Needless to say, this situation remains entirely unacceptable to the vast majority of Egyptians, who refuse to contribute to the de facto imprisonment of the people of the Gaza Strip.

While the Tahrir4Gaza campaign has already received substantial support from a number of Egyptian and foreign groups and individuals (many of whom have promised to participate), some have also voiced their opposition to the initiative, saying that “the time for such a move isn’t right.”

Here is how I would answer the following arguments:

1) ‘We first must focus on consolidating the gains of the revolution.’

I’m all for consolidating the political gains realized by the uprising. The government of Ahmed Shafiq, along with Mubarak-appointed ministers — such as Foreign Minister Ahmed Aboul-Gheit — must go. The Emergency Law must be overturned and all political prisoners released.

But this doesn’t mean that the long-suffering Gaza Strip should be ignored in the interim – especially when that suffering comes as a direct result of Egypt’s Mubarak-era border policy.

The uprising’s success can be partly attributed to the fact that protesters focused on more than one demand: along with the removal of Mubarak — and anyone associated with his regime — they also demanded a new constitution, the dissolution of parliament and end of corruption.

Happily, some of these demands have already been met. But Egypt’s Gaza policy was no less disgraceful than its dictatorial domestic policies under Mubarak; In fact, it was more so, since the closed-border policy served to imprison and starve those who aren’t even Egyptian. What’s more, it was a painful testimony of our country’s subservience to Israeli diktat.

Numerically speaking, the Tahrir4Gaza campaign will not detract, or sap significant energy, from the ongoing demonstrations at Tahrir Square. With a mere 1 percent of the million people arrayed at the square, we could put 10,000 people on the border.

Along with ratcheting up pressure to open the Rafah crossing, such a move would also deliver the message — to the besieged Gazans, the international community and the Israelis — that the Gaza issue remains at the forefront of Egypt’s political consciousness.

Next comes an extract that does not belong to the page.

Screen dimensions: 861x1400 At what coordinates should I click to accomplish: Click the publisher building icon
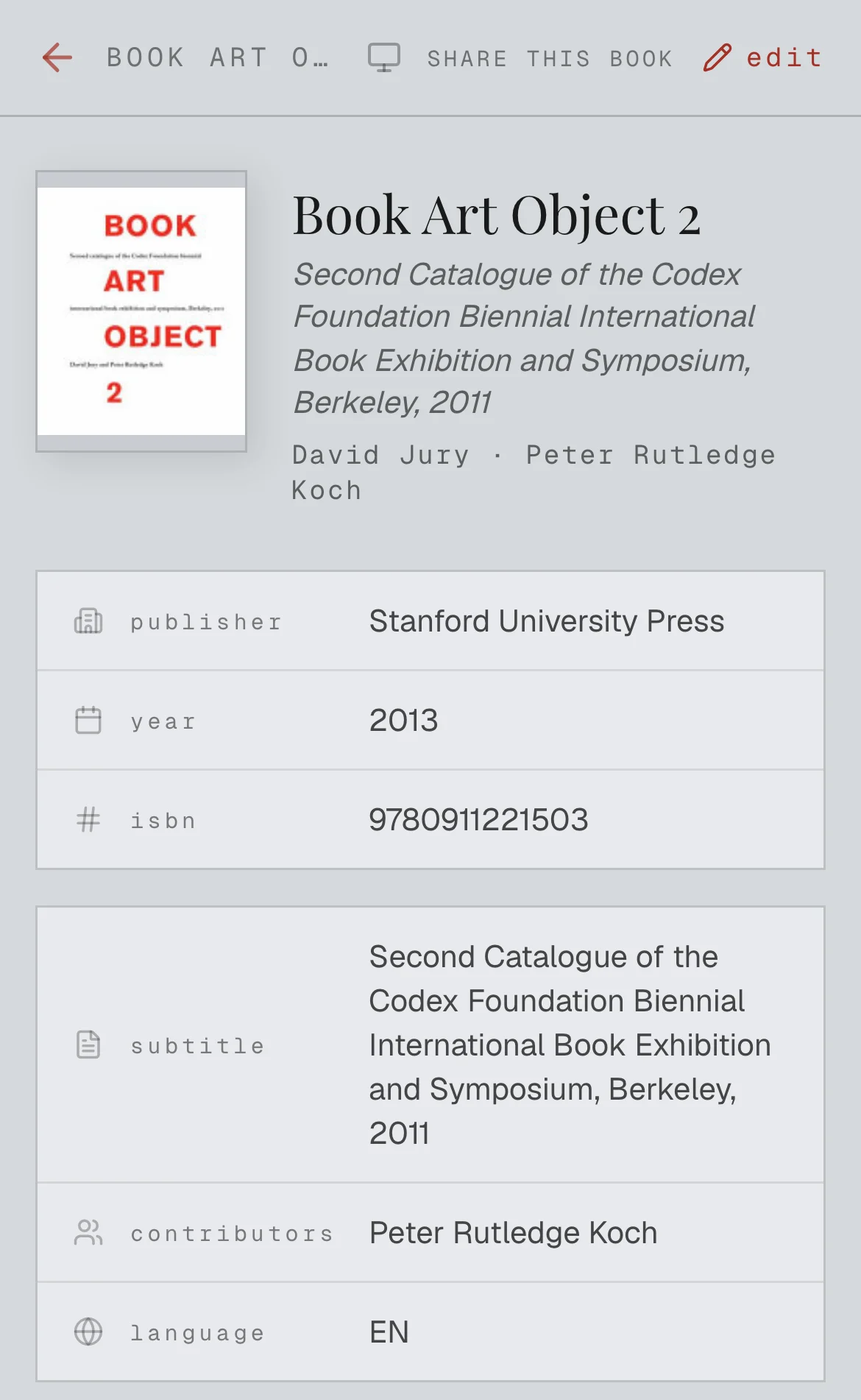(x=88, y=621)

2) ‘It will detract from ongoing efforts to help the Libyan people.’

We entirely sympathize with the plight of the Libyan people, and entirely support Egyptian relief efforts aimed at assisting those affected by the ongoing unrest — both Libyans themselves and the tens of thousands Egyptian expatriates who had worked in Libya.

However, unlike the Gaza Strip, Egypt was never responsible — directly or indirectly — for the mass imprisonment of the Libyan people. It never sealed the Salloum Border Crossing (which straddles the Egypt-Libya frontier) off to people and goods, thus subjecting the Libyan people to illness and hunger.

What’s more, Libya enjoys open borders with all of its neighbors, including Niger, Chad, Tunisia, Algeria and Sudan, as well as Egypt. The Gaza Strip, by contrast, remains hermetically sealed off from the rest of the world by both land and sea.

As mentioned earlier, we entire support Egyptian relief efforts for Libya. But with Egypt’s 80 million-plus population — and with the estimated 15-20 million Egyptians prepared to mobilize in support of the 25 January uprising — we should have more than enough resources to both lend a helping hand to our Libyan brothers and sisters and Libya and stand up for the basic human rights of the besieged people of Gaza.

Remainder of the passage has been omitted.